Vivir para la foto, ansia de inmortalidad

Carlos Miguélez Monroy

Antes se bromeaba con la forma en que muchos turistas asiáticos iban de monumento en monumento para disparar con sus cámaras o para grabar lo que tenían delante de sus ojos. “Hace más fotos que un japonés”, se decía de los turistas con los que era difícil no chocar porque no miraban otra cosa que su cámara, intermediaria de una realidad que miraban ya distorsionada.

Ya nadie se burla de los asiáticos porque la proliferación de teléfonos con cámaras ha convertido a millones de personas en fotógrafos espontáneos. El mundo en imagen se multiplica por medio de fotos que circulan por las redes a una velocidad de vértigo. No hay tiempo para digerirlas porque, para quienes nos movemos por las redes, llegan nuevas imágenes cada minuto. Cuando vemos una cara o un paisaje dudamos de si no lo conocemos, de si no hemos estado ahí antes. Se multiplica cierta sensación de déjà vu… de haber visto antes cosas y a personas con la que en realidad nunca nos hemos encontrado.

Fotos de pies en la playa, de las comidas que cada uno puede disfrutar, de uno mismo frente al espejo antes de ir al gimnasio, con los amigos por la noche, de copas, de cielos, de atardeceres, de gente, de la naturaleza.

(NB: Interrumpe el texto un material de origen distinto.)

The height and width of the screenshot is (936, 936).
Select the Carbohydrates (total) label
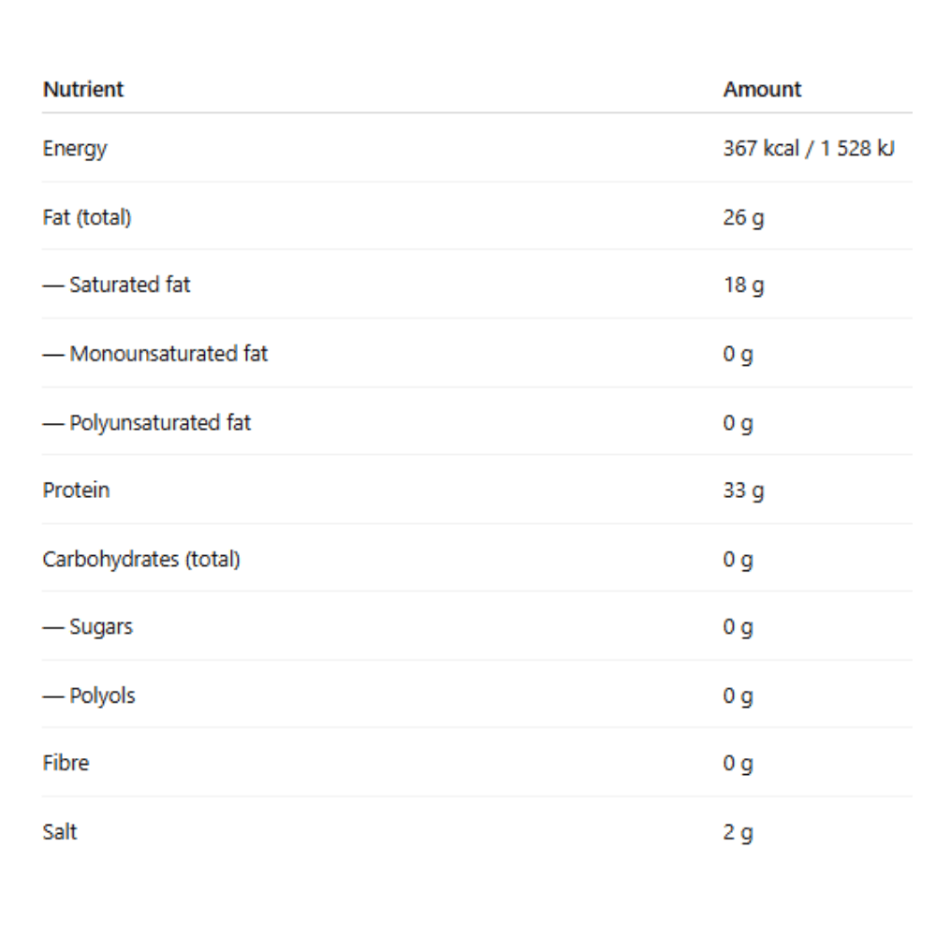pyautogui.click(x=141, y=560)
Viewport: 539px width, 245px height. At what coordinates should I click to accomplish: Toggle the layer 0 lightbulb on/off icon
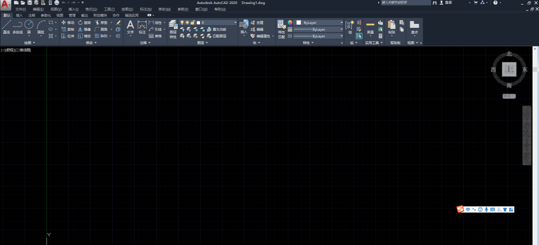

Como nunca antes, las tecnologías permiten publicar fotos en tiempo real que decenas o centenares de personas ven por Facebook, Twitter o Instagram. Muchos famosos han dado un salto a las redes para multiplicar su número de seguidores. Han llevado a sus “fans” a lo más íntimo de sus vidas. Pero no hace falta tener fama para desmenuzar una vida en “momentos” y, muchas veces, someter a los seguidores y “amigos” en las redes a conocer detalles de la vida que no les interesa.

Muchos que se quejan de los feisbuqueros que publican su distancia, tiempo y calorías quemadas al salir a correr luego publican lo que van a desayunar o comer. Los que se quejan de este tipo de publicaciones comparten fotos del libro que van a leer o que ya han leído. Los que critican esto narran sus vacaciones en tiempo real en lugar de disfrutarlas. Pero todos comparten cierto narcisismo o algo de soledad, acompañada de una necesidad de compartir con la gente lo que vemos y lo que hacemos. En el fondo hay cierta necesidad de decir “yo estuve ahí” como prueba de nuestra existencia, de que hemos vivido.

“La vida se trata de coleccionar momentos, no cosas”, se repite en las redes sociales. Una colección consiste en un “conjunto de cosas de una misma clase y dispuestas de forma ordenada”. Se colecciona lo que se puede tener: sellos, monedas, piedras, coches.

Pero no se puede tener un momento por mucho que hagamos una foto o que nos grabemos mientras nos tiramos de un avión con un paracaídas. ¿Qué foto y qué video puede captar los olores y nuestras sensaciones físicas, lo que en ese instante nos pasó por la mente, nuestro estado de ánimo? Ver las fotos y los videos de nuestras vacaciones se convierte en un momento en sí mismo aunque, por otro lado, ¿quién vuelve a revisar las fotos y los videos de sus vacaciones? Quizá su recuerdo sería más intenso si hubieran dedicado más tiempo y energía a vivir el momento en lugar de grabarlo.

Se puede tener fotos, videos y objetos que nos remitan a una vivencia, pero no un momento en sí. Cada instante de la vida que vamos haciendo se convierte luego en un pasado que se escapa como la arena cuando queremos agarrarla con las manos. Por eso coleccionar momentos puede resultar tan inútil como coleccionar objetos que no podremos llevarnos a la tumba. Nadie critica la labor de coleccionistas ni de personas que utilizan las redes para compartir instantes captados con su cámara. Pero conviene no olvidar que lo único que tenemos es esta vida que se nos escapa.

El autor es periodista y editor en el Centro de Colaboraciones Solidarias.